GBP/USD Falls Towards 1.2500 While Risk-Off Momentum Goes On

Bulls are Maintaining a Fair Path

The GBP/USD currency pair is falling lower following its failure to maintain its stand above 1.2540. It was a slightly gloomy time in the Asian session. Bulls on the green line are pulling the pair towards the 1.2500 psychological support.

The 1.2500 psychological support level is next since poor market sentiments cut investors’ risk appetite. On a general note, the cable pair is oscillating between the 1.2430 to 1.2600 range. This has been the dominant event over the last two weeks.

 

GBP/USD price chart. Source TradingView

There is much instability in the foreign exchange sector.  But despite that, investors now focus on inflation in the US and the coming report scheduled for Friday. The yearly consumer price index is speculated to be the same as always at 8.3%.

Meanwhile, the central consumer price index which does not include energy and food cost is speculated to drop. It is expected at 5.95 against the last figure of 6.2%. The rate of difference in the consumer price index will have a significant ramification.

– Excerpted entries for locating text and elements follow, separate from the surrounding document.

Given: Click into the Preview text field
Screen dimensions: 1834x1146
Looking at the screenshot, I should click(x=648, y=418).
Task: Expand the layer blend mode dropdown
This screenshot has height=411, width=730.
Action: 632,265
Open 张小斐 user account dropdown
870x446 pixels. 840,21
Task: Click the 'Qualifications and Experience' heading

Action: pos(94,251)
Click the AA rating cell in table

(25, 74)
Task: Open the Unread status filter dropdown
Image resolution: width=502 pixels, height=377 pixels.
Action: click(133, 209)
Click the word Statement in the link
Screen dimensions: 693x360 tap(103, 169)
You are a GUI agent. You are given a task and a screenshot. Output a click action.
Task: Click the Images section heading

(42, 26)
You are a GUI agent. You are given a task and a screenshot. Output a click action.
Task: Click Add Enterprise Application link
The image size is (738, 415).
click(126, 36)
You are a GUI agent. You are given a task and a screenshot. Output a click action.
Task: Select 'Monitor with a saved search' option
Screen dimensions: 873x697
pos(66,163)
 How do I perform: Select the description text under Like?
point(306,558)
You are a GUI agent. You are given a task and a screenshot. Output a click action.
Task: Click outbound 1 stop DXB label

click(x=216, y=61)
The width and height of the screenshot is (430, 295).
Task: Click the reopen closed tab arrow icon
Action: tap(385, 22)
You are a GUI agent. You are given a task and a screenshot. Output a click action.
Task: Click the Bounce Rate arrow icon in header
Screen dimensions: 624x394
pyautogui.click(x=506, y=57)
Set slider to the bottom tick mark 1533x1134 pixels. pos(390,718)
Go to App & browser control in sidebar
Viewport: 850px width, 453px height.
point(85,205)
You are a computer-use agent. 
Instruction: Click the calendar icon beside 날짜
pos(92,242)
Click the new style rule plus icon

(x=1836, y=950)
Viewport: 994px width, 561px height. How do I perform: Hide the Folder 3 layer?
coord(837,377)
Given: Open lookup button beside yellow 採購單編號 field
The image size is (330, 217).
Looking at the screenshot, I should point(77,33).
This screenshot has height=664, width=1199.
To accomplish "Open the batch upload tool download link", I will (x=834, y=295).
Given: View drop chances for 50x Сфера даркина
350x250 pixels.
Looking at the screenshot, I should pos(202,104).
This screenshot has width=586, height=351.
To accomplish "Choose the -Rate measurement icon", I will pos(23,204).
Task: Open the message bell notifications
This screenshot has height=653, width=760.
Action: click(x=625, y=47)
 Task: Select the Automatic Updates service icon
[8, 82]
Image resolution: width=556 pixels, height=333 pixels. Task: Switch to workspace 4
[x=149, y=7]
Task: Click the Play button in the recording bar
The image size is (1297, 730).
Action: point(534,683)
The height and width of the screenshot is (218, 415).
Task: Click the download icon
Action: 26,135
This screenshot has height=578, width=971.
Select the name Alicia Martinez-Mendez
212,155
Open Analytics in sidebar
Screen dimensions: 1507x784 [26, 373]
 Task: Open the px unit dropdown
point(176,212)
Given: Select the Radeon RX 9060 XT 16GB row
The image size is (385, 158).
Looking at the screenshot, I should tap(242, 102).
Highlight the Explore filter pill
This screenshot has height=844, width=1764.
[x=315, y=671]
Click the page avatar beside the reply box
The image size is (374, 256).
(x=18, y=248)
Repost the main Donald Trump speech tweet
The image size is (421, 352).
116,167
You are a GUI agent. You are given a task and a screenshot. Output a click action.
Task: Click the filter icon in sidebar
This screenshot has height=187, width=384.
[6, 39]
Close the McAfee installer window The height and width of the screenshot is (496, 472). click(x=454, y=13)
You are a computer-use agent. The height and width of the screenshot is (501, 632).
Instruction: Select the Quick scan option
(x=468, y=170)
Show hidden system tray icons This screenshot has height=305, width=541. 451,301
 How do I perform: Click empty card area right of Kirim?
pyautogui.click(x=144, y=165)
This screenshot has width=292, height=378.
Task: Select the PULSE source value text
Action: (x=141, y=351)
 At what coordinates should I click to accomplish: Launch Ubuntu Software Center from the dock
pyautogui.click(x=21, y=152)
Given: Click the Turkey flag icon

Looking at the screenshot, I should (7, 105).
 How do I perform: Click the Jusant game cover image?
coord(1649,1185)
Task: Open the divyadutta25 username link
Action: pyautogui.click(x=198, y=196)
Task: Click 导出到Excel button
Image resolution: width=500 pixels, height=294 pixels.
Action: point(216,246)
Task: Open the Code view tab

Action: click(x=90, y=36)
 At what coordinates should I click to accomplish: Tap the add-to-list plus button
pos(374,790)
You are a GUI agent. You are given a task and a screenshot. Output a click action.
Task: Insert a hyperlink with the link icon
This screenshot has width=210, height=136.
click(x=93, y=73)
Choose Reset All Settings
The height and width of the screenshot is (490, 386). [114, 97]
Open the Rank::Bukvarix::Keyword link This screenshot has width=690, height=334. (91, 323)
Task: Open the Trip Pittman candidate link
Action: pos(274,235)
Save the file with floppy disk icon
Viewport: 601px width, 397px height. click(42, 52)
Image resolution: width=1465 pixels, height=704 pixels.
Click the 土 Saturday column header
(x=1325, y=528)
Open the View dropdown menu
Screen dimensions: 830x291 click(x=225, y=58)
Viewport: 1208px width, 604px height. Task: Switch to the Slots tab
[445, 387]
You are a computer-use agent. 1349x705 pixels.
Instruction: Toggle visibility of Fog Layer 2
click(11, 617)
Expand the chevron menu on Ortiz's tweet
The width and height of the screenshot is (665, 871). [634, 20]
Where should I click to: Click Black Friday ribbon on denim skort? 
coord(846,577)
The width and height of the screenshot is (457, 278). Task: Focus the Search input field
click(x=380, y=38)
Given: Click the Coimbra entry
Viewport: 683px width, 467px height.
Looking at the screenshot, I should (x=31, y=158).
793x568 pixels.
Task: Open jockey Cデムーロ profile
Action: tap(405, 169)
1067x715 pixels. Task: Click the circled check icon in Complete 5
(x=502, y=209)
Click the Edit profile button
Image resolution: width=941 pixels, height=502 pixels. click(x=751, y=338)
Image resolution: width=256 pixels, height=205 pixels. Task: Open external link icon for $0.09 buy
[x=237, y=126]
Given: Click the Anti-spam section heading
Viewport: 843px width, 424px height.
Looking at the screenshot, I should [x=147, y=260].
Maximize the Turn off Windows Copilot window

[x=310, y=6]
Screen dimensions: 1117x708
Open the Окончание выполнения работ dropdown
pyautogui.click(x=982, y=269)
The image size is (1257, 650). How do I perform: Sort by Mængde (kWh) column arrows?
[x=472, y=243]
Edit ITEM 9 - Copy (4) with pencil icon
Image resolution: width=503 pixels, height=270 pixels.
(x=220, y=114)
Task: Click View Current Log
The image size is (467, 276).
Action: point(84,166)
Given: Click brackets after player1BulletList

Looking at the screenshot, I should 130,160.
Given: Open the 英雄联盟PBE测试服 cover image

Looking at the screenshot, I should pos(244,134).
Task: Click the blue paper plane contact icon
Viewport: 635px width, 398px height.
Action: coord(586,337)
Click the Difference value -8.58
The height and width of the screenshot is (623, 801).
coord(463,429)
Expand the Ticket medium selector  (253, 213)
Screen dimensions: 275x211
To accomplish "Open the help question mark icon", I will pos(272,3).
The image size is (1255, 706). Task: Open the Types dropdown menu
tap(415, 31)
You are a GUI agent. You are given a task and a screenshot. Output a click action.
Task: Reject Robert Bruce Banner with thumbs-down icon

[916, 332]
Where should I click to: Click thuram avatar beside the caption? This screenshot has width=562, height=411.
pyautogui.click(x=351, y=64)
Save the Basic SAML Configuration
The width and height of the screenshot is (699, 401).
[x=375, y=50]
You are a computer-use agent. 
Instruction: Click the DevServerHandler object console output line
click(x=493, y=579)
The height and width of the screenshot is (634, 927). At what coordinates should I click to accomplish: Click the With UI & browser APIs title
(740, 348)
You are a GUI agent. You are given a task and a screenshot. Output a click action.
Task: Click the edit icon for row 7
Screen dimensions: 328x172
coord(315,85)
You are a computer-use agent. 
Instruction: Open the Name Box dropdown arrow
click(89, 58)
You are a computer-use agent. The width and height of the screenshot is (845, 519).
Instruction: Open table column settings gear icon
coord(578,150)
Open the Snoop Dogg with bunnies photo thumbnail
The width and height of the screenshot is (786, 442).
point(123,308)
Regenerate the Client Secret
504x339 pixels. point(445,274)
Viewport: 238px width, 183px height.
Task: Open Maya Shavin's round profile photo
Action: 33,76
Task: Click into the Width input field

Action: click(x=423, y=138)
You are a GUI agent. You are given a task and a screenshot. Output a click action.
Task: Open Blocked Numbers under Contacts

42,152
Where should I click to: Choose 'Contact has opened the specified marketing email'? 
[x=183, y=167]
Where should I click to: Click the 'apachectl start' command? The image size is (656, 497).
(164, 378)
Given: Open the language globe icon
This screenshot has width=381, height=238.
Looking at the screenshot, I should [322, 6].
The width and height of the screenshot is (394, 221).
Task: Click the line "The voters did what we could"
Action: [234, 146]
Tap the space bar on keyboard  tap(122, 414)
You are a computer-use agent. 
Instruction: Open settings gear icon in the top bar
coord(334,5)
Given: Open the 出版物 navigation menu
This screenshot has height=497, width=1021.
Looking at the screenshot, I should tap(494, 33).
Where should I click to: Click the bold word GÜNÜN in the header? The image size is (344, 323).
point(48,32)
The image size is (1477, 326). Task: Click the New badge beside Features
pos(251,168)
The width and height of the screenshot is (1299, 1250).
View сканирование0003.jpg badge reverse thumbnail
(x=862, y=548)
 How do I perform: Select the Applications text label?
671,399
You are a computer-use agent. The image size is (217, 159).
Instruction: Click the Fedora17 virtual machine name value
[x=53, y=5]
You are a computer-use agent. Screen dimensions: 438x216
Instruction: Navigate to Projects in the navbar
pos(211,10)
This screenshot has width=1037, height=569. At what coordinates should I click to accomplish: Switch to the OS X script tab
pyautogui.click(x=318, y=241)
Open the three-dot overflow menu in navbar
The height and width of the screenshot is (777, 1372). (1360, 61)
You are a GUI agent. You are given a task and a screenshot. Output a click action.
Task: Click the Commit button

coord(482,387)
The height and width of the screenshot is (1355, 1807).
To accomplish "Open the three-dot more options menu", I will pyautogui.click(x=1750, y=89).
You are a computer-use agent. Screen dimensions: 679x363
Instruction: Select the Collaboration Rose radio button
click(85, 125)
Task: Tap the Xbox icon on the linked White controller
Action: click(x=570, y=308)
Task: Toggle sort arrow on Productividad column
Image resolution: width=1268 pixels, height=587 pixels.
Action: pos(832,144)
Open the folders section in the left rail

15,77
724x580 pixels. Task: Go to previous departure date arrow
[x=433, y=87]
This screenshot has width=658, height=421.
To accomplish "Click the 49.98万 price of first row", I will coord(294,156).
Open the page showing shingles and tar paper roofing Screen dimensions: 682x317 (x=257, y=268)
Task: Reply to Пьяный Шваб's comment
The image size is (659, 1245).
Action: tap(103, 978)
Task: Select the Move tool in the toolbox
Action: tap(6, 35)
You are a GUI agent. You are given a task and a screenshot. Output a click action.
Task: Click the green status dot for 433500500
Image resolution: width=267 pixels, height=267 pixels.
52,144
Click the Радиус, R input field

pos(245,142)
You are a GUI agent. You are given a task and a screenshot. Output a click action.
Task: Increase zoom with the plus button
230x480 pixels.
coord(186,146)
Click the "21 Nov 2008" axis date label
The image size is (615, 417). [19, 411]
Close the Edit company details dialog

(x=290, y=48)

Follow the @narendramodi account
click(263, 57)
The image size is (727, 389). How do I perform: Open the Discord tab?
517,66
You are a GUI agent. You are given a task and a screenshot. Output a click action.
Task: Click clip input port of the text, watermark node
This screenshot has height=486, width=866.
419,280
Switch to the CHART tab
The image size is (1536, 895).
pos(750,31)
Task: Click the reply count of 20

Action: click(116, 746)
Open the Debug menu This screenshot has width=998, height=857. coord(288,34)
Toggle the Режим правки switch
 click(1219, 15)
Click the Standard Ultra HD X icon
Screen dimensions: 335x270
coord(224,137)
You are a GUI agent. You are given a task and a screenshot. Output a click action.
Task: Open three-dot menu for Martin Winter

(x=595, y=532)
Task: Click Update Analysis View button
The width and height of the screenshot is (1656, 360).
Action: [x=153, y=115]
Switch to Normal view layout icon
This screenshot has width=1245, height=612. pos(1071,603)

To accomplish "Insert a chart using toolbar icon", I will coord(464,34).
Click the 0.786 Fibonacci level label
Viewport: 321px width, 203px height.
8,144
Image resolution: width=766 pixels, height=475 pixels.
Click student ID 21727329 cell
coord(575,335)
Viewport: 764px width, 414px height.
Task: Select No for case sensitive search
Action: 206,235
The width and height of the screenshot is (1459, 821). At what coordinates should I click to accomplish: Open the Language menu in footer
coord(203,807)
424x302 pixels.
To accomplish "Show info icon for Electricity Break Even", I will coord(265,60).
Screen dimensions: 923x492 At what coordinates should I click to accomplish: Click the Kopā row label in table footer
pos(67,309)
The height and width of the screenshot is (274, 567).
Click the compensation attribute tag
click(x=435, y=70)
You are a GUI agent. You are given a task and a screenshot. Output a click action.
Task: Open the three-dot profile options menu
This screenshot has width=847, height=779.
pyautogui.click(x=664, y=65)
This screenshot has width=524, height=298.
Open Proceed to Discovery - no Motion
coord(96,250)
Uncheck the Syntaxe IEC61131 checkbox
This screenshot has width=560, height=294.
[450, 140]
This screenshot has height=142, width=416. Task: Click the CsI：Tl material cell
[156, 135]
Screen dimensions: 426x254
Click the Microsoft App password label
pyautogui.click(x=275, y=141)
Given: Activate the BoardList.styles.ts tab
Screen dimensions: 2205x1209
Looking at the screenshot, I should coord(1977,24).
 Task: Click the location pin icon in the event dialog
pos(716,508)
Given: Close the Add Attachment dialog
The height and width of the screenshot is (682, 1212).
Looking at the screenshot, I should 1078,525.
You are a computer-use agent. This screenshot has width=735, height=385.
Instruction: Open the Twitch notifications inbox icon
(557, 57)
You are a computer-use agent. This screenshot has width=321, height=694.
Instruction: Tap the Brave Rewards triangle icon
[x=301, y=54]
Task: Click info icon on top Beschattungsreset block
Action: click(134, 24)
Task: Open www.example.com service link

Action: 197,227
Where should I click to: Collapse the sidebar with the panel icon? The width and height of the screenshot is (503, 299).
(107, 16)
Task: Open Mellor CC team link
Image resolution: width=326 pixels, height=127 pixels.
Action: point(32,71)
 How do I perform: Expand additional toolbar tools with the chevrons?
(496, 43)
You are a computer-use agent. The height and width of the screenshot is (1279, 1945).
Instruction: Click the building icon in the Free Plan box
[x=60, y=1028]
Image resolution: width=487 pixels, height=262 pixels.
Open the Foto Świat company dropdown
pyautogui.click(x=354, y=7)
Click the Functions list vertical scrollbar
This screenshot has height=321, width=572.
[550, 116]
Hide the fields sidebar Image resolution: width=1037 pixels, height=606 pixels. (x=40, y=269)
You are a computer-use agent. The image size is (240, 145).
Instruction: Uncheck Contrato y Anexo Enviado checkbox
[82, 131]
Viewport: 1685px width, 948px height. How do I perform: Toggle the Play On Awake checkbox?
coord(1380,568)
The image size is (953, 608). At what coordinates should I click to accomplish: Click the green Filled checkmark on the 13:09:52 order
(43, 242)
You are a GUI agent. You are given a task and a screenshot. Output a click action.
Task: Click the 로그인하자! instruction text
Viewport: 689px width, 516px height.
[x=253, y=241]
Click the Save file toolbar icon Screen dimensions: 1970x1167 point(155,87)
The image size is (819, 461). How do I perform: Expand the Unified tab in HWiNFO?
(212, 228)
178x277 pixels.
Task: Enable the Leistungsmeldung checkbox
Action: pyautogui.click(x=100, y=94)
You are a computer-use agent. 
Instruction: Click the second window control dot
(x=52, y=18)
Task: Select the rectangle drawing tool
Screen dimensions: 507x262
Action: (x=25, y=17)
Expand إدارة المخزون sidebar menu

The implication will be felt in the decision of the Federal Reserve via interest rates. The high report from the Nonfarm Payroll published in the past week has its effects. It now increased the odds of a huge rate increase by the Federal Reserve.

The US employment process efficiency has given more room for the Federal Reserve to extend the rates. The higher price pressure in the market will force the Feds to increase rates. Increasing pressures from inflation will reduce the household incomes in the United States.

UK Low Growth Continues

In the UK, on the other hand, reduced growth predictions are a major source of concern to bulls. Increasing inflation also has the same effect on the entire British market.

According to the British Chamber of Commerce, the economic growth of the UK is coming to a halt. The economy is not also expected to show any sign of expansion in the GDP.

Analysis

The GBP/USD was pressured in the direction of the intraday low point close to 1.2520 while bears kept their rein. The pair thus prolongs its loss while the bullish bias declined.

The same factor also kept sellers on the path of losses and it failed to cross downward. Nevertheless, the pair sellers require a confirmation from its 21-period DMA to be back in control.

After that, the 23.6% Fib level of the downturn in April-May will be before 1.2330 and 1.2260 levels. It will, thus, pose a challenge to bears of the GBP/USD before going for the annual low at 1.2155.